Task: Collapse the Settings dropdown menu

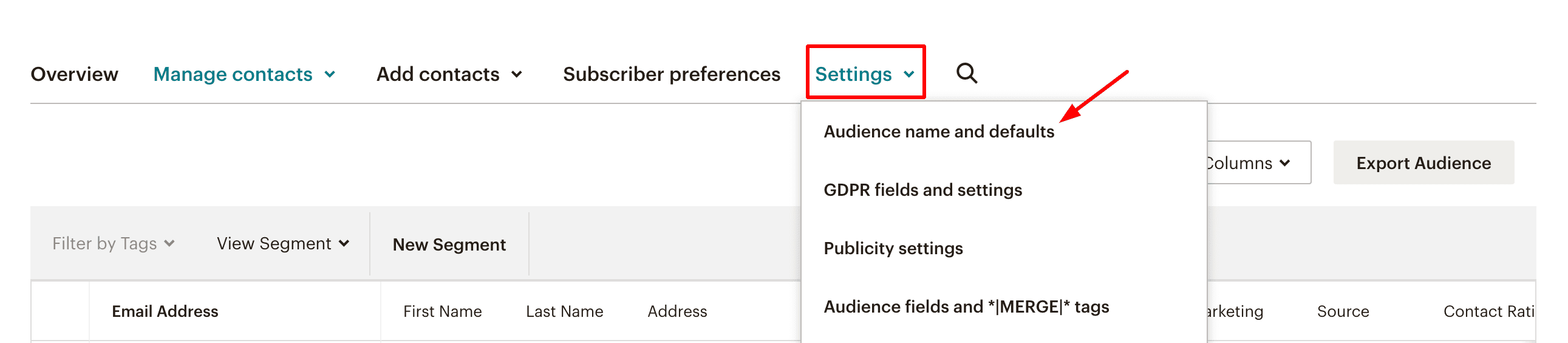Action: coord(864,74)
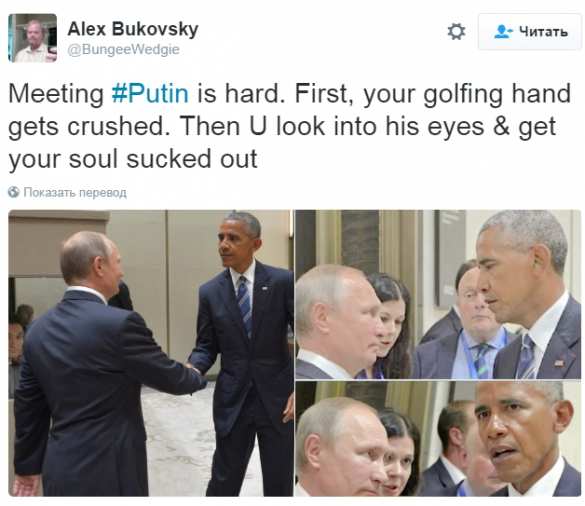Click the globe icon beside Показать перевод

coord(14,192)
...
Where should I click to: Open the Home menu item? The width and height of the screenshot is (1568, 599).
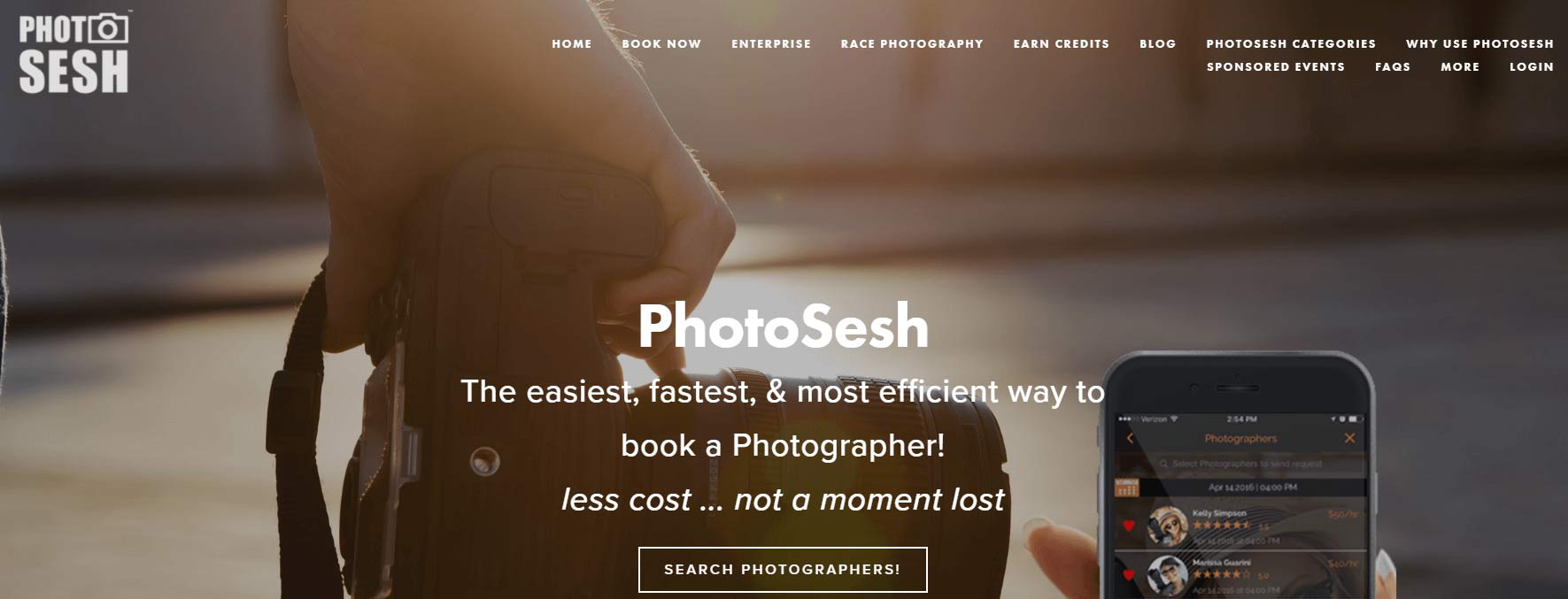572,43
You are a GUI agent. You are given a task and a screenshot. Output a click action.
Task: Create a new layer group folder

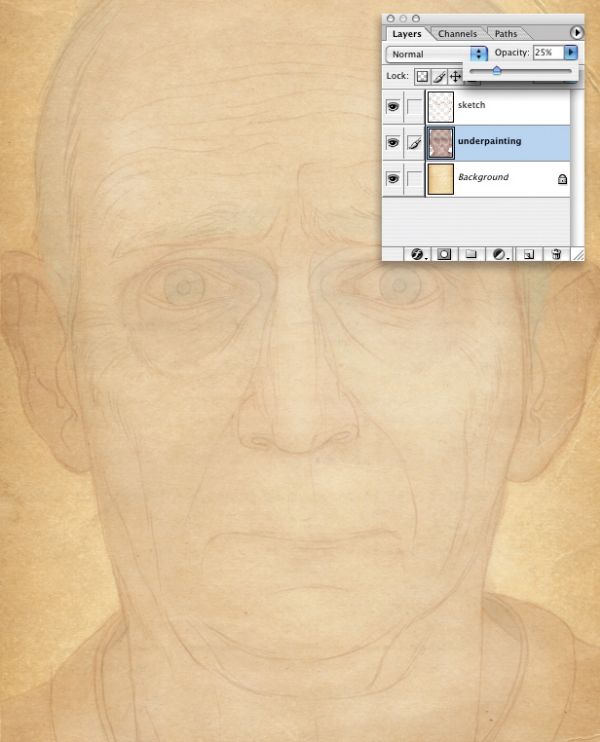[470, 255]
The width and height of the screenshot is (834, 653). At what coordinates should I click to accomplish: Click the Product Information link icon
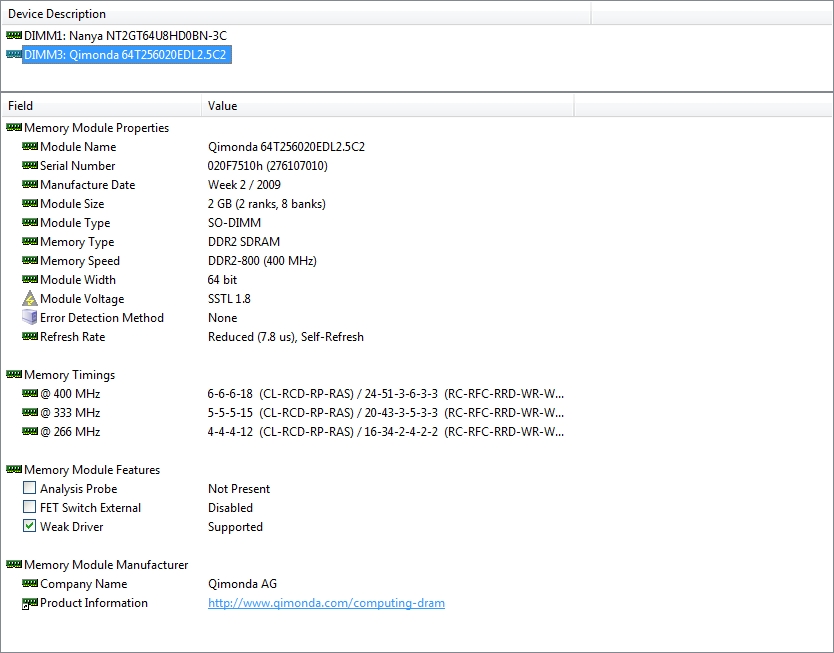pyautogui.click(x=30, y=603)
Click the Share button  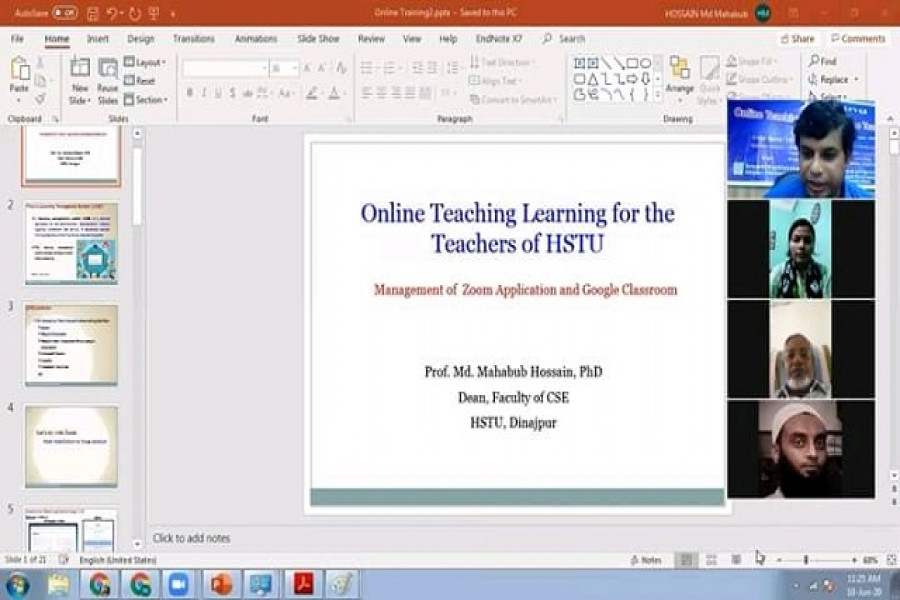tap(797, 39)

WRITTEN PROBLEM: List every line in the data above that contains the string "width", copying each one in full. Matching is case-sensitive.

THE RESPONSE:
Where should I click to: Open the Home menu item? The width and height of the screenshot is (1568, 599).
The width and height of the screenshot is (834, 653). At what coordinates should I click to accomplish: Click the Product Information link icon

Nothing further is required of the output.